Allgemein

Sampling: the philosopher’s stone of distributed tracing

Von Markus Leitermann 19.03.2026 Loading...

In modern observability, distributed tracing is often considered the most expressive signal. It can be used to capture much of what logs provide, while adding rich execution context. This shift would not be feasible in practice without OpenTelemetry, which enables span collection across an enormous variety of frameworks, libraries, and technologies.

Distributed tracing, however, can also be expensive. In an age of (sometimes gratuitously) distributed systems, even moderately sized environments can generate oceans of spans. While storing large amounts of data has generally become cheaper, our ability to query spans at a massive scale has not kept pace with our ability to produce them.

Sampling to the rescue

If we cannot effectively query all the tracing data we collect, an intuitively correct way to tackle the problem is to reduce the size of that haystack. Sampling, that is the practice of selectively retaining only a portion of the tracing data generated, is as old as distributed tracing itself. It appears prominently in the original Dapper paper, from 2010, which is widely credited as the origin of the modern industry-standard approach that eventually led to OpenTelemetry. Earlier distributed-tracing papers such as X-Trace mention sampling as well.

Sampling approaches to distributed tracing generally fall into two categories:

Head sampling, which decides upfront whether to create spans for a given request, typically when the request reaches the first traced component
Tail sampling, which records tracing data for all requests but selectively stores only a subset

The two approaches come with very different trade-offs.

“Sampling, that is the practice of selectively retaining only a portion of the tracing data generated, is as old as distributed tracing itself.”

Oh, by the way: when talking with people outside of the observability circles, they tend to get surprised that the word “sampled” stands for “this span we keep”; instead, it is often assumed that sample is a synonym for filtering, rather than the opposite. I had the same confusion back when, and used the mental image of plucking juicy raspberries out of a platter to remind myself of the meaning.

Head sampling

Head sampling is conceptually straightforward. When a new trace is about to start, you decide immediately whether you want to collect it.

The theory of head sampling

Head sampling decisions can be based on request attributes, but in practice it is most often random, derived from the trace identifier using a deterministic rule such as a modulo operation.

Sampling randomly is commonly called consistent probability sampling or deterministic sampling. It assumes that, statistically, all traces are equally likely to be valuable. Or, at least, that with a sufficiently high sampling rate and amount of traces to samples from, important signals such as errors and latency spikes will still be sufficiently visible and statistically well represented.

In reality, especially at single-digit sampling rates, this assumption breaks down. Consistent probability sampling tends to miss or underestimate localized problems, where a small subset of requests behaves very differently from the rest.
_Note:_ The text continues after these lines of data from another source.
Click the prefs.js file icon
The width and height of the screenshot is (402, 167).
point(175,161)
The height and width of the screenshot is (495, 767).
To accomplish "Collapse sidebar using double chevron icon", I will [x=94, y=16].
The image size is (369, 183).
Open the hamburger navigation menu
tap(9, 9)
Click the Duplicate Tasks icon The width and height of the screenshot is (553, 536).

The practice of head sampling in OpenTelemetry

In OpenTelemetry, head sampling can be implemented in two main ways: the more flexible approach propagates the sampling decision through trace context, the same mechanism used to “glue” spans together in a trace. The simpler approach, limited to consistent probability sampling, can be done entirely in the observability pipeline.

Propagating sampling decisions through trace context

In OpenTelemetry, the sampling decision is made when a new root span is created. The SDK consults a configured sampler, most commonly TraceIdRatioBased for consistent probability sampling. The sampler inspects the trace ID and deterministically decides whether the trace should be sampled. The same trace ID will always produce the same decision, regardless of which service evaluates it.
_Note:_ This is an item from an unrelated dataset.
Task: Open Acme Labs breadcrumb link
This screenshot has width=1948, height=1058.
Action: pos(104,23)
That decision is encoded as a single bit, the sampled flag, in the trace flags and propagated downstream as part of the trace context. To make this concrete, consider the traceparent header defined by the W3C Trace Context specification, which standardizes trace propagation over HTTP:

traceparent: 00-4bf92f3577b34da6a3ce929d0e0e4736-00f067aa0ba902b7-01

^  ^                                ^                ^

       version  trace id                         span id          trace flags

The final byte encodes the sampling decision: 01 means “sampled” and 00 means “not sampled”.

When a downstream service receives a traceparent header with the sampled flag set, its SDK honors that decision and produces spans for the trace. When the flag is not set, spans are not exported at all.
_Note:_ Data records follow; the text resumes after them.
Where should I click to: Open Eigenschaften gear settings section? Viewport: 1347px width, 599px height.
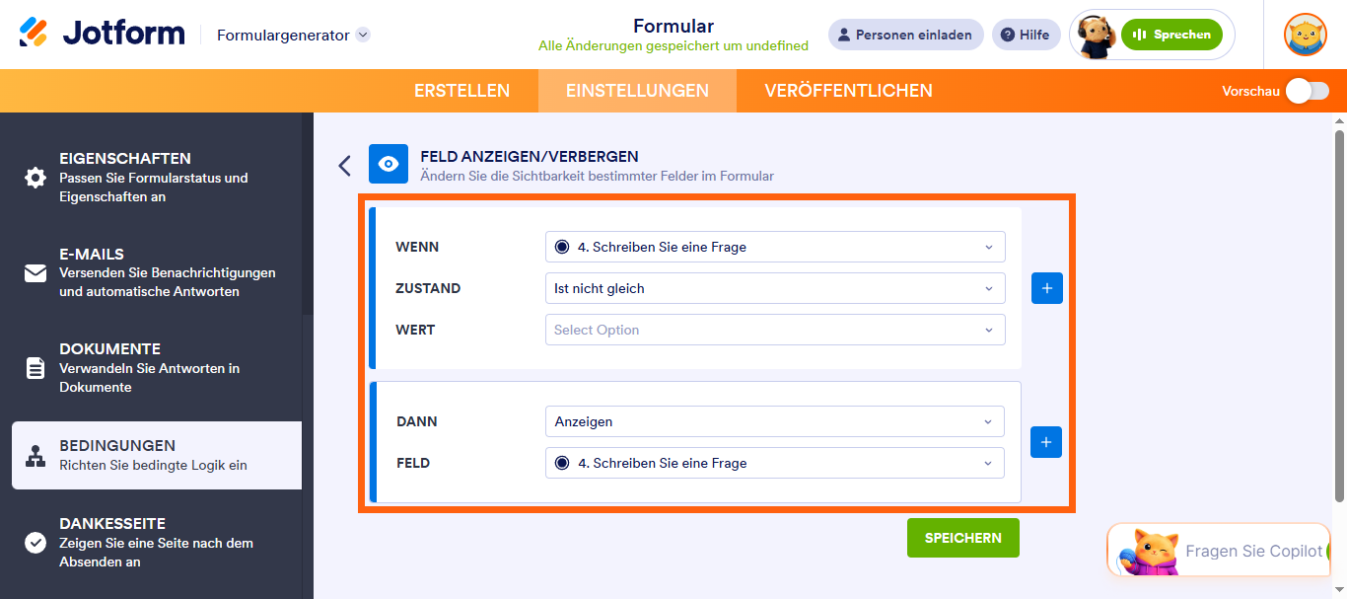point(157,177)
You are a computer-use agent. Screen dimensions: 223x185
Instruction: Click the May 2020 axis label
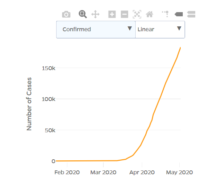[x=180, y=173]
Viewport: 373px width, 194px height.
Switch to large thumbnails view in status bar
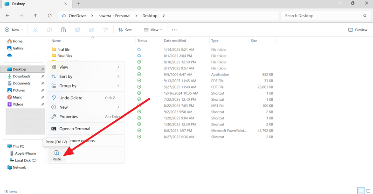coord(368,191)
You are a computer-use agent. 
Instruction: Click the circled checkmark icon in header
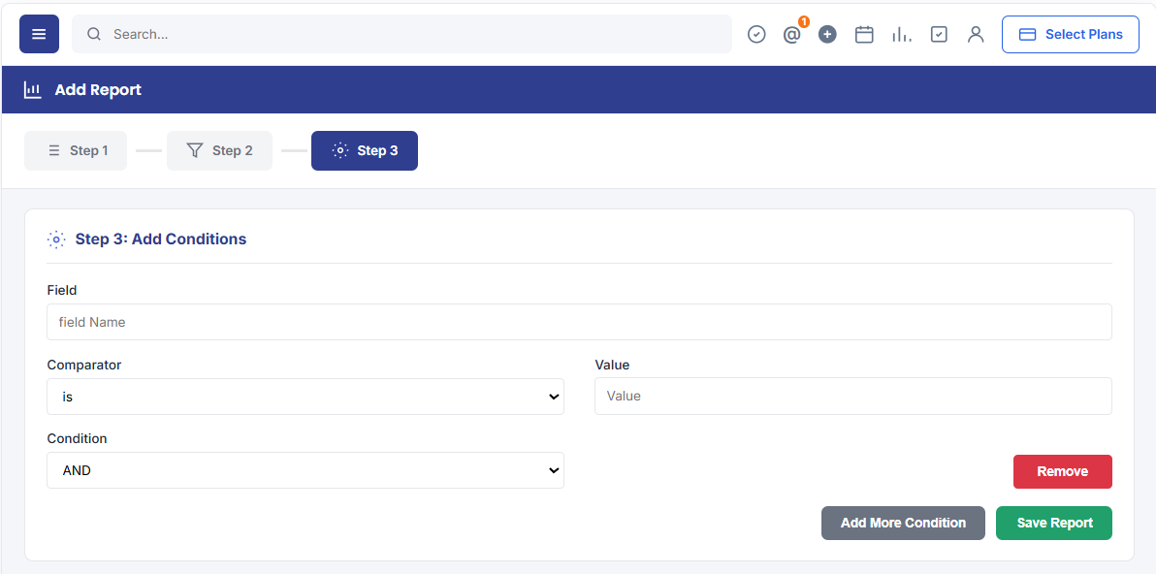pyautogui.click(x=756, y=34)
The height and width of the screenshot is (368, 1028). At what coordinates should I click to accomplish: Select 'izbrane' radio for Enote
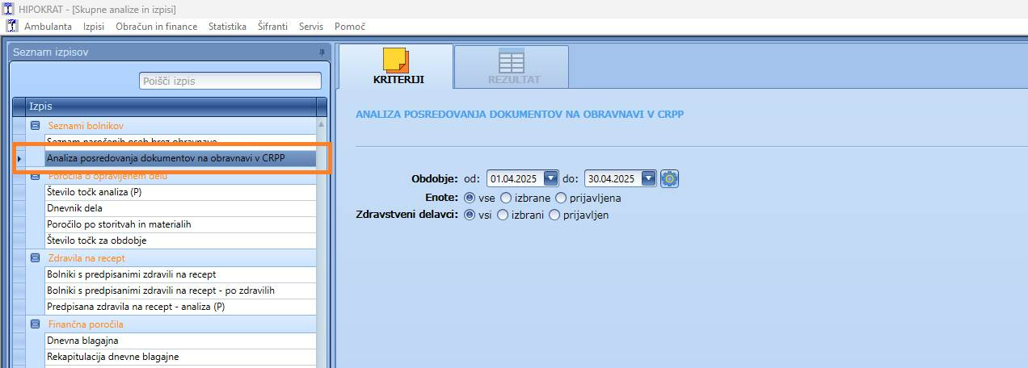click(x=506, y=198)
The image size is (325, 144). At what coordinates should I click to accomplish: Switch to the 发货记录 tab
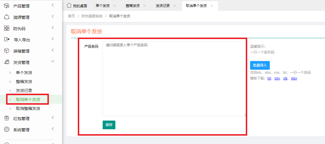point(163,6)
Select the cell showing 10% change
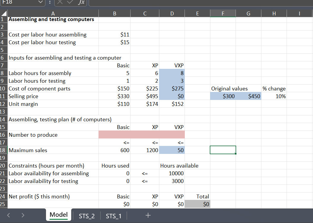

Another widely used format is AWS X-Ray, which follows a similar model, encoding the sampling decision in the X-Amzn-Trace-Id header.

The result is that a single decision made at the head of the trace is applied consistently across all services, without requiring any centralized coordination.

For completeness, there are more refined approaches that aim to make sampling more reliably random at the cost of a more complex implementation. From a technical perspective, these approaches are interesting, but in practice I find them mostly unnecessary.

Constant probabilistic sampling in the observability pipeline

Another way of randomly sampling traces is to always create spans via the AlwaysOn sampler, but discard unsampled traces later in a cheap and distributed manner.

In this model, SDKs in applications always generate spans. OpenTelemetry Collectors near the applications then discard spans belonging to traces whose trace identifiers do not meet some deterministic criterion, such as falling outside a configured hash range. The OpenTelemetry Collector probabilisticsampler processor makes this easy:

processors:
  probabilistic_sampler:
    sampling_percentage: 10

service:
  pipelines:
    traces:
      receivers: [otlp]
      processors: [probabilistic_sampler]
      exporters: [otlp]

Each Collector instance independently hashes the trace id and keeps only the spans belonging to traces that fall within the configured percentage. Because the decision is deterministic on the trace identifier, all Collector instances in the fleet agree on which traces to keep, without needing to communicate with one another.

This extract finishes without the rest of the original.